Today, artificial intelligence (AI) is helping us uncover new insight from data and enhance human decision-making. For instance, we use facial recognition to sign into our cell phones, and voice comprehension and intent analytics to get assistance. E-commerce retailers work with AI to predict and recommend new products to consumers. Banks use conversational AI to reduce fraud and better manage client experiences.
Most of the AI that is in use today is narrow AI. General AI, which is more akin to human intelligence and can span a very broad range of decisions, emotions, and judgement, will not be here anytime soon. Narrow AI, which is here today, is actually very good at specific tasks, but “narrowness,” by definition, can introduce some limitations, making it prone to bias.
Bias may come from incomplete data samples or incorrect datasets.

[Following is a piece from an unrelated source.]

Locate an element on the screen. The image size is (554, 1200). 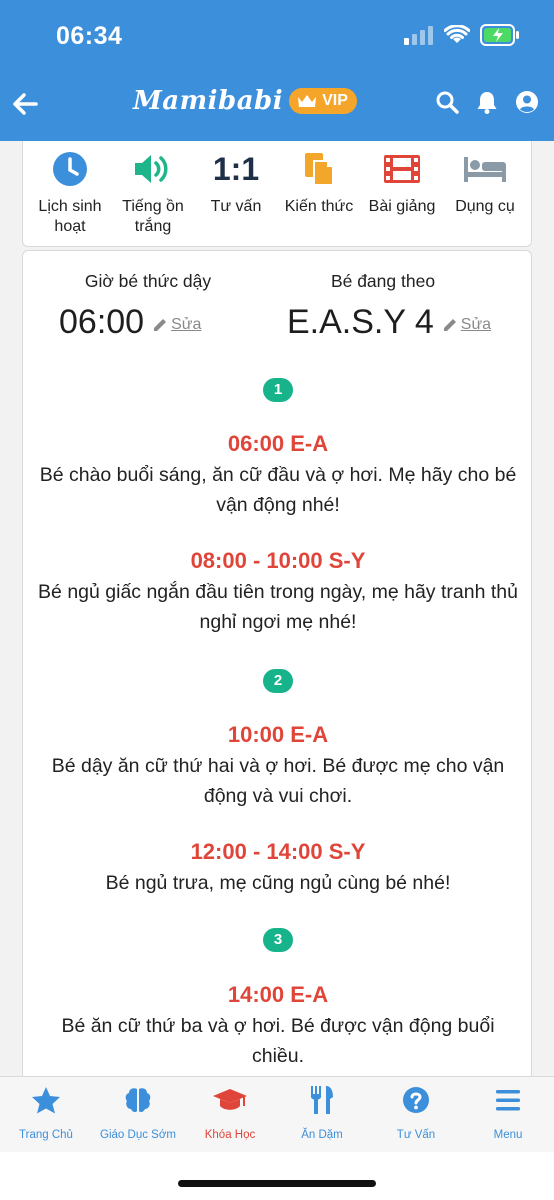
search-icon is located at coordinates (447, 102).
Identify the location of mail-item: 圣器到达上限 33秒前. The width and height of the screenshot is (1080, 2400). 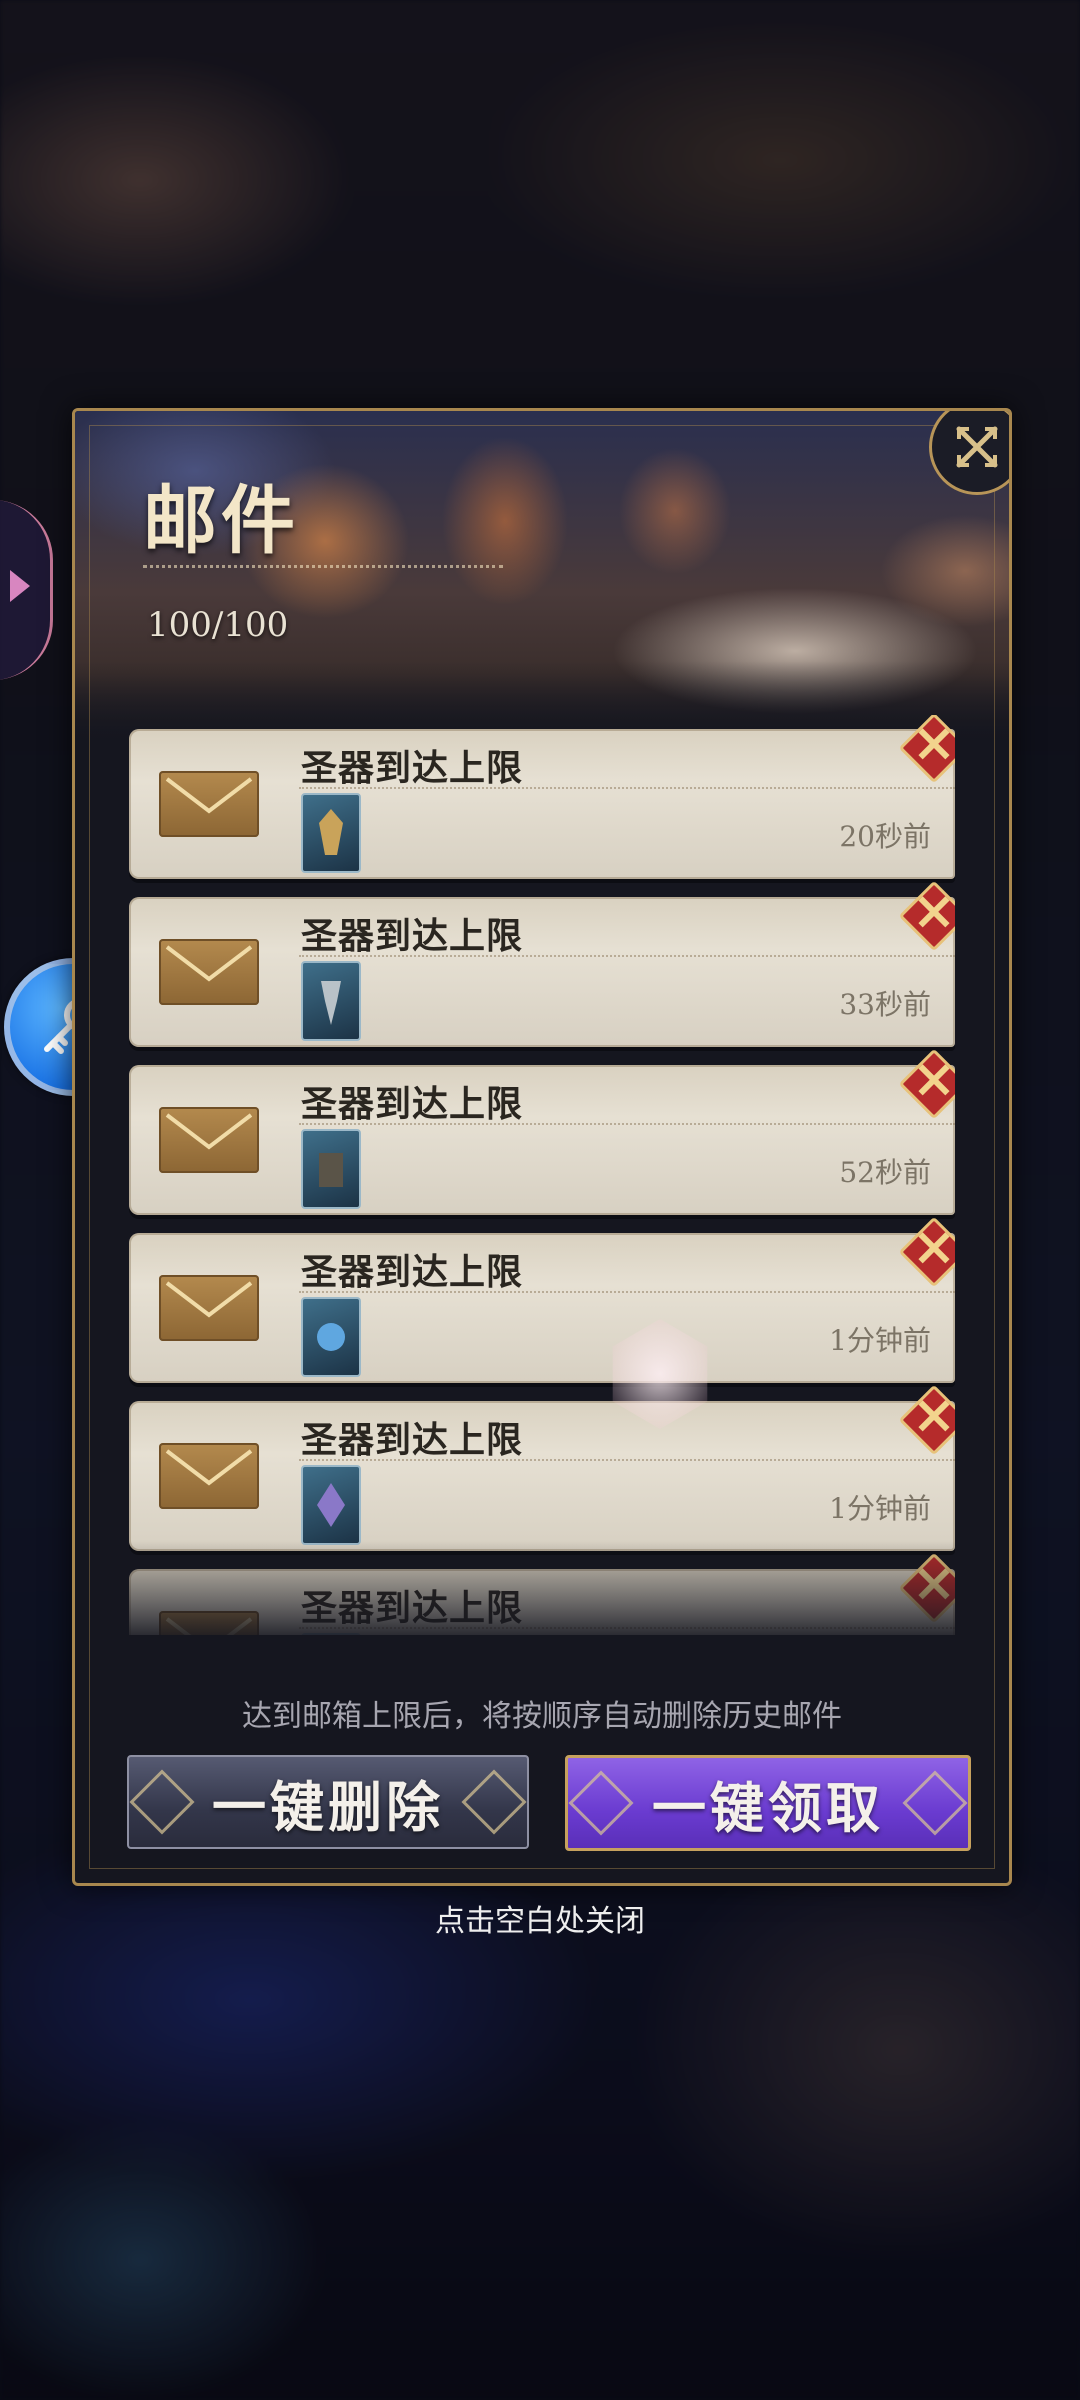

There is also interaction bias – skewed learning that happens through interactions over time. And, sometimes bias may result from a sudden change in the business, such a new law or business rule. Finally, ineffective training algorithms can cause bias. Recognizing where biases come from helps with mitigation and can ensure that the AI application yields its intended business results.
What leads to AI bias?
While unintended bias can come from many causes, two of the largest drivers are bias in data and bias in training.
The most obvious cause of bias in data is lack of diversity in the data samples used to train the AI system. For example, we routinely run sensor data from aircraft engines through AI algorithms to predict part replacements and optimize asset performance. But if the AI is primarily trained for flights from the United States to Europe – flying over the cold Northern Hemisphere – and then used for flights in sub-Saharan Africa, it is easy to see that the dataset will fall outside of the trained model’s parameters, and generate the wrong results. Put another way, the algorithm is only as smart as the data put into it.
The reality is that it can be hard to get comprehensive data to train AI systems, so many systems use only easy, readily available data. Sometimes, the data might not even exist to train the AI algorithm for all its potential use cases. For instance, AI software for recruiting struggles with recommending diverse candidates if it is trained only on a historical pool of non-diverse workers.
Another large driver of bias – bias in training – can come in through rushed and incomplete training algorithms. For example, an AI chatbot designed to learn from conversations and become more intelligent can pick up politically incorrect language that it gets exposed to and start using it, if it was not trained not to do so – as Microsoft learned with Tay. Similarly, the potential use of AI in the criminal justice system is concerning because we do not know yet if the training for the AI algorithms is done correctly.
Agile programming has trained us in short-bite iterative development of products. This approach, coupled with the excitement around AI’s promise, can drive early applications that quickly broaden beyond the intended use case. And because narrow AI does not cover for common sense, or a sense of fairness and equity, eliminating training bias requires a lot of planning and design work. This is where the human in the loop in the man-to-machine continuum becomes so important. Domain experts help think through and train the models accordingly.
Diversity in both data and talent can mitigate bias
The best way to prevent data bias is to use a comprehensive and broad dataset, reflective of all possible edge use cases. If there is underrepresented or disproportionate internal data, external sources may fill in the gaps, and give the machine a richer, more complete picture. In a nutshell, the more comprehensive the dataset, the more accurate the AI predictions will be.
Diversity in the teams working with AI also solves for training bias. When there is only a small group working on a system’s design and algorithms, it becomes susceptible to the thinking of what could be like-minded individuals. Bringing in new team members with different skills, thinking, approaches, and background drives more holistic design. One of our biggest learnings is that AI is best trained by diverse teams that help identify the right questions for AI algorithms to solve.
For example, several teams used multi-terabytes of operational data in wealth management to train algorithms to drive higher trading income. The obvious approach was to focus on day traders, who are mostly single, 30-35 year old white males. One of the teams – with a set of diverse members beyond the usual data engineers and neural net experts – addressed that objective and also identified an even larger opportunity targeting single 50-55 year old women, which uncovered a high investible assets segment that previously had gone untapped. Diverse teams think of questions others may not even know to ask.
AI also helps minimize bias
For all that has been said so far about the perils of bias in AI, the reality is that with proper design and thoughtful usage, we can help reduce bias in AI. In fact, in many situations, AI can minimize bias otherwise present in human decision-making. For example, in human resource recruiting functions, job descriptions can be run through AI programs to eliminate unconscious discrimination by flagging and removing words that contain gender biases, such as replacing “war room” with “nerve center.”
In summary, proper design and a few key principles can mitigate unintended bias in AI applications. Proper governance practices are a must. Data coverage needs to be comprehensive. And diverse teams deliver better results.